◆ Do this
Copy without any changes the stretch of the data from the line containing "This screenshot has height=875, width=1240." through the line containing "Action: coord(115,282)".

Extracted records:
.....

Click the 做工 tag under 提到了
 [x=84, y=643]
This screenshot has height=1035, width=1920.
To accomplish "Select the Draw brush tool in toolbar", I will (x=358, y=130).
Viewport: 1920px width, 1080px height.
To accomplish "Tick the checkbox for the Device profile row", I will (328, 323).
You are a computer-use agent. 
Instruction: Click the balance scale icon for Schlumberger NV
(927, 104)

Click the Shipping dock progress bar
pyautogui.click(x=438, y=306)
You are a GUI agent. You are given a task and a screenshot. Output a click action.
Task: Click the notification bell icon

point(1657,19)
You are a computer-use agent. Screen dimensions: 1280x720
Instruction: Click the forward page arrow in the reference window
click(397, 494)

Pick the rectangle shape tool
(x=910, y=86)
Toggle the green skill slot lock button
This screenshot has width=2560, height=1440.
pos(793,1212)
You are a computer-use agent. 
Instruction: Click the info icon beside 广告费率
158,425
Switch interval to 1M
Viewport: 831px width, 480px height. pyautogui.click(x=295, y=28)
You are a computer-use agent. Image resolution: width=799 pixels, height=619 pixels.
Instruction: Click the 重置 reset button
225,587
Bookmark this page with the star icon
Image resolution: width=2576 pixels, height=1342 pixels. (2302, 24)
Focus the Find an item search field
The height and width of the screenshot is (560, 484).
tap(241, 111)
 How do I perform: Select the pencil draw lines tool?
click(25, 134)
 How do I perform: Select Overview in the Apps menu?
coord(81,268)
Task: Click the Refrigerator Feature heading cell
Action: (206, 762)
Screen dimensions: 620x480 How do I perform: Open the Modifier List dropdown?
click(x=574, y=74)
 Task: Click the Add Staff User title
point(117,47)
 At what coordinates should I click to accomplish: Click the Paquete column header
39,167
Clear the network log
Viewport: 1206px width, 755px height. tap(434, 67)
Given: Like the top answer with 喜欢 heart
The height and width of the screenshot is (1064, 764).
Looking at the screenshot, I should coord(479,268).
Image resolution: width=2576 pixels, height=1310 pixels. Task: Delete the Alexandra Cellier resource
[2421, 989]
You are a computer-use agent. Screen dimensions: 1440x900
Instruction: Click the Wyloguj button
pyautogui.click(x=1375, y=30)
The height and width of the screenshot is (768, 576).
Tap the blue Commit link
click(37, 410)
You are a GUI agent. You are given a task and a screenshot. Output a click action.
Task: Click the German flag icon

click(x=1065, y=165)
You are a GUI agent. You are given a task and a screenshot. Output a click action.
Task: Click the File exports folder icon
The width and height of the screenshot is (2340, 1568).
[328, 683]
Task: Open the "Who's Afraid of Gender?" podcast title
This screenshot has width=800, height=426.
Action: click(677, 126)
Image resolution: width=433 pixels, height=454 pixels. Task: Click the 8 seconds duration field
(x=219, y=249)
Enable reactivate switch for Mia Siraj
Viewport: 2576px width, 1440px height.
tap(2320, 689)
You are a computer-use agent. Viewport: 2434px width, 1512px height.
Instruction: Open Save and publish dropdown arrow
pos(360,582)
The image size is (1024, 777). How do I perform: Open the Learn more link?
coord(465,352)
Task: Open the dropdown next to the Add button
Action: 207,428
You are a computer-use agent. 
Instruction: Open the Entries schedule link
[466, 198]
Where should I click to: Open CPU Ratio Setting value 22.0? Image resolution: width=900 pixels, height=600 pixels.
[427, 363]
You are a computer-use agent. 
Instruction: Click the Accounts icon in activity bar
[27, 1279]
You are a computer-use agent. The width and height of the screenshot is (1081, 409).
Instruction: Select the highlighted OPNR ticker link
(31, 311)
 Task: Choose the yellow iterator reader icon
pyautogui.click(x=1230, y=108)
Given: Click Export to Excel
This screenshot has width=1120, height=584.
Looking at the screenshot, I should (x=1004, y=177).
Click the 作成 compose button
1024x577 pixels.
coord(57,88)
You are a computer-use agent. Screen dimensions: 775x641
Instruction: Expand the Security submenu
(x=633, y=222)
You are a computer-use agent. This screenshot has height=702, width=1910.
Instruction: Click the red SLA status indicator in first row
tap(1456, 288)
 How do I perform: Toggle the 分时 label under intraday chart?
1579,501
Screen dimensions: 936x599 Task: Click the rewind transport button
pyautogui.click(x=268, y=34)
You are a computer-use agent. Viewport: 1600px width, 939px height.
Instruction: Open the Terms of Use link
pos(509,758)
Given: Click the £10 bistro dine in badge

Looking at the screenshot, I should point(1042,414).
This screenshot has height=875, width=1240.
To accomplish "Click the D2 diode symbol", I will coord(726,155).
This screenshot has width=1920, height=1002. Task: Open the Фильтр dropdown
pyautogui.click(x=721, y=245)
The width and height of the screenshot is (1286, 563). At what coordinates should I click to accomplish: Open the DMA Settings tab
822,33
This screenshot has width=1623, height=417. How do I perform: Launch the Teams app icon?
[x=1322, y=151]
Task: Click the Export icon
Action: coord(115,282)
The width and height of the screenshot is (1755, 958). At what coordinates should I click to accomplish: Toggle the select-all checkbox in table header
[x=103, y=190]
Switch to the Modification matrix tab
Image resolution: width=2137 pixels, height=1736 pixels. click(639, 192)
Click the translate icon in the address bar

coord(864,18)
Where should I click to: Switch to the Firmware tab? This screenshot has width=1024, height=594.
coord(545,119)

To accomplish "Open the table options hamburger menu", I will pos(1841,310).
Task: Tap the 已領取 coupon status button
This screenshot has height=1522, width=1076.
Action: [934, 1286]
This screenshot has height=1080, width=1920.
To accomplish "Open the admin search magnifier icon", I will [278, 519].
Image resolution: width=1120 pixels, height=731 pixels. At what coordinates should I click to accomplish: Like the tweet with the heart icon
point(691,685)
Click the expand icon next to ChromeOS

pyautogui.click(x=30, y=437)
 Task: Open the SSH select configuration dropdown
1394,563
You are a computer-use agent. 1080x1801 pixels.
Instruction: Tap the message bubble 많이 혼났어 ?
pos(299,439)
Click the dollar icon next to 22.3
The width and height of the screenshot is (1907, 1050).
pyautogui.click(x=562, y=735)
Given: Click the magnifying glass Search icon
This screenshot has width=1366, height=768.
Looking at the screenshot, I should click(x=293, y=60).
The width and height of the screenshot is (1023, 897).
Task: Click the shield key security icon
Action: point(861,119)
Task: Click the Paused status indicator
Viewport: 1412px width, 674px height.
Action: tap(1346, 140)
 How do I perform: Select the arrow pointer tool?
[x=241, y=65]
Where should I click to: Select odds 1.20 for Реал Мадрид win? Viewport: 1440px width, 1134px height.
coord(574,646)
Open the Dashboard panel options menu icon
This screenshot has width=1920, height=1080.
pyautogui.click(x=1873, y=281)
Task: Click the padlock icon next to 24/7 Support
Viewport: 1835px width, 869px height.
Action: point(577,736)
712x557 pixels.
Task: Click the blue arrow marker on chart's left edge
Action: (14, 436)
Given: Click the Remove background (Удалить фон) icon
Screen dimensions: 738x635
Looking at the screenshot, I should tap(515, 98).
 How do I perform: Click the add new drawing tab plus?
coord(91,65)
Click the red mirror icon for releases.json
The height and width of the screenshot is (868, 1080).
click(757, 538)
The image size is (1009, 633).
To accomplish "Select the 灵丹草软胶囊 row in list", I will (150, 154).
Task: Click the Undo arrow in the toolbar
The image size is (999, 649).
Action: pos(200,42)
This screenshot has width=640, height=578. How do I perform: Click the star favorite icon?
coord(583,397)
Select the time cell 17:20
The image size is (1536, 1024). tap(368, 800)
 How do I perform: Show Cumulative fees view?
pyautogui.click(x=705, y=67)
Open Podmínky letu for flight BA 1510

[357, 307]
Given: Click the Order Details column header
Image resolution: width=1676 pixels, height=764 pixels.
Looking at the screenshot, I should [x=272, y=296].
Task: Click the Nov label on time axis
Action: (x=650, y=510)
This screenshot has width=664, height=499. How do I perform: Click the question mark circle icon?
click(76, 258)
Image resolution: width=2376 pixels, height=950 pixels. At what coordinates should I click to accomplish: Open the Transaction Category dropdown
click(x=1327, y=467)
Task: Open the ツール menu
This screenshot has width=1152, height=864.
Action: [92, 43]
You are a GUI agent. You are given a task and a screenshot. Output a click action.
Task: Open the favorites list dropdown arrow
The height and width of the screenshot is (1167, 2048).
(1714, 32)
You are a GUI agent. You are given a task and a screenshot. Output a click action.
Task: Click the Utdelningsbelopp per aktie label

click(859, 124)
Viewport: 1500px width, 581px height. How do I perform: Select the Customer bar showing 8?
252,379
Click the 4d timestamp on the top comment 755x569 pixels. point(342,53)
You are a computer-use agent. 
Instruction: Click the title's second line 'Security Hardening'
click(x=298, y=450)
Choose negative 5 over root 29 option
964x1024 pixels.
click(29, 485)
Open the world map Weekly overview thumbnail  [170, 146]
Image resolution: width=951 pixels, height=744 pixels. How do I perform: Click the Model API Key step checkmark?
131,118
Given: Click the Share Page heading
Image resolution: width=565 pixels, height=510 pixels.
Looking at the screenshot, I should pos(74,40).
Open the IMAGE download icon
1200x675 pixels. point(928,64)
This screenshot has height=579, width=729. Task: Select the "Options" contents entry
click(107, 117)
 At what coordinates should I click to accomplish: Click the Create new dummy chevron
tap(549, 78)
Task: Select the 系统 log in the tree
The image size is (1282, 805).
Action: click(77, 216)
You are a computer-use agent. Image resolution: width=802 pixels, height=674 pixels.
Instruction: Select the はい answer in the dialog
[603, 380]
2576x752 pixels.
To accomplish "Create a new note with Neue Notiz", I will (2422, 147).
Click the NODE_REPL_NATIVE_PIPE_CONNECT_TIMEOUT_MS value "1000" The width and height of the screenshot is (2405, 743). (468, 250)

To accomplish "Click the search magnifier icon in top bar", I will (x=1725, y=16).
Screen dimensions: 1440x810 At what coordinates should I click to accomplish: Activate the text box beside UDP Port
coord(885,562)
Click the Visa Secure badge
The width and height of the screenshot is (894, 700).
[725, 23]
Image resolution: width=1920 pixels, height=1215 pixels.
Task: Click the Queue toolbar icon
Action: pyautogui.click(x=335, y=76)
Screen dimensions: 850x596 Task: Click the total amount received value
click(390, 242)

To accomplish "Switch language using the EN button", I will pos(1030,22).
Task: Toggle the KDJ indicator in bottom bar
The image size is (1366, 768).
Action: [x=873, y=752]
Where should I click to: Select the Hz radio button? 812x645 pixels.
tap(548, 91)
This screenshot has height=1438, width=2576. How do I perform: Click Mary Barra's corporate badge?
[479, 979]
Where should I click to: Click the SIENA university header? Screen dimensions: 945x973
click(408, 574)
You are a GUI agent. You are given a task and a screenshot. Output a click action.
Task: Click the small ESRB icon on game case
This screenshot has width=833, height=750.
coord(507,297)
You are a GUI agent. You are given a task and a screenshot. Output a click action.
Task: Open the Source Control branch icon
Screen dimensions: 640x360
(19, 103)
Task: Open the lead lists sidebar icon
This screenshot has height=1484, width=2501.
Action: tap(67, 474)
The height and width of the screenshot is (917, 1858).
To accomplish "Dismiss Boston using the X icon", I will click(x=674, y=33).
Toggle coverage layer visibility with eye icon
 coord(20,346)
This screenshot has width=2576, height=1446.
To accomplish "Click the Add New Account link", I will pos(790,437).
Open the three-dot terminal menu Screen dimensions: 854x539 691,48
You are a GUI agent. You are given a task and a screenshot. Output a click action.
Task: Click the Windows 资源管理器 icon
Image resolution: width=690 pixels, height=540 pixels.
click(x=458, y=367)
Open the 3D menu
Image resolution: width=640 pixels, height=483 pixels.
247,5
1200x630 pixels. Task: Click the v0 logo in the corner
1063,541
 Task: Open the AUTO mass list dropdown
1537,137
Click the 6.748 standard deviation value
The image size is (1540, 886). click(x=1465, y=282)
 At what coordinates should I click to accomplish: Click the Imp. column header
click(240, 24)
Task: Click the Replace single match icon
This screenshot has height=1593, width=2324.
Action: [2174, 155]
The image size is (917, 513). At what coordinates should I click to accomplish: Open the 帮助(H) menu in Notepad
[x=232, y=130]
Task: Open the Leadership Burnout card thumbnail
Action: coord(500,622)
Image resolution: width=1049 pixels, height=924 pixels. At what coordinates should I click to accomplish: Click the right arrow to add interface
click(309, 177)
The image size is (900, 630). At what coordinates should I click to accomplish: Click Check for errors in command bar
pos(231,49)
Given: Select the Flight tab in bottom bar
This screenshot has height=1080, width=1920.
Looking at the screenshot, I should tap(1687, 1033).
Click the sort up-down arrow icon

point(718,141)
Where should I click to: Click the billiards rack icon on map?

.....

◆ Written solution
This screenshot has height=875, width=1240.
To accomplish "Click the D2 diode symbol", I will coord(726,155).
This screenshot has width=1920, height=1002. Task: Open the Фильтр dropdown
pyautogui.click(x=721, y=245)
The width and height of the screenshot is (1286, 563). At what coordinates should I click to accomplish: Open the DMA Settings tab
822,33
This screenshot has width=1623, height=417. How do I perform: Launch the Teams app icon?
[x=1322, y=151]
Task: Click the Export icon
Action: coord(115,282)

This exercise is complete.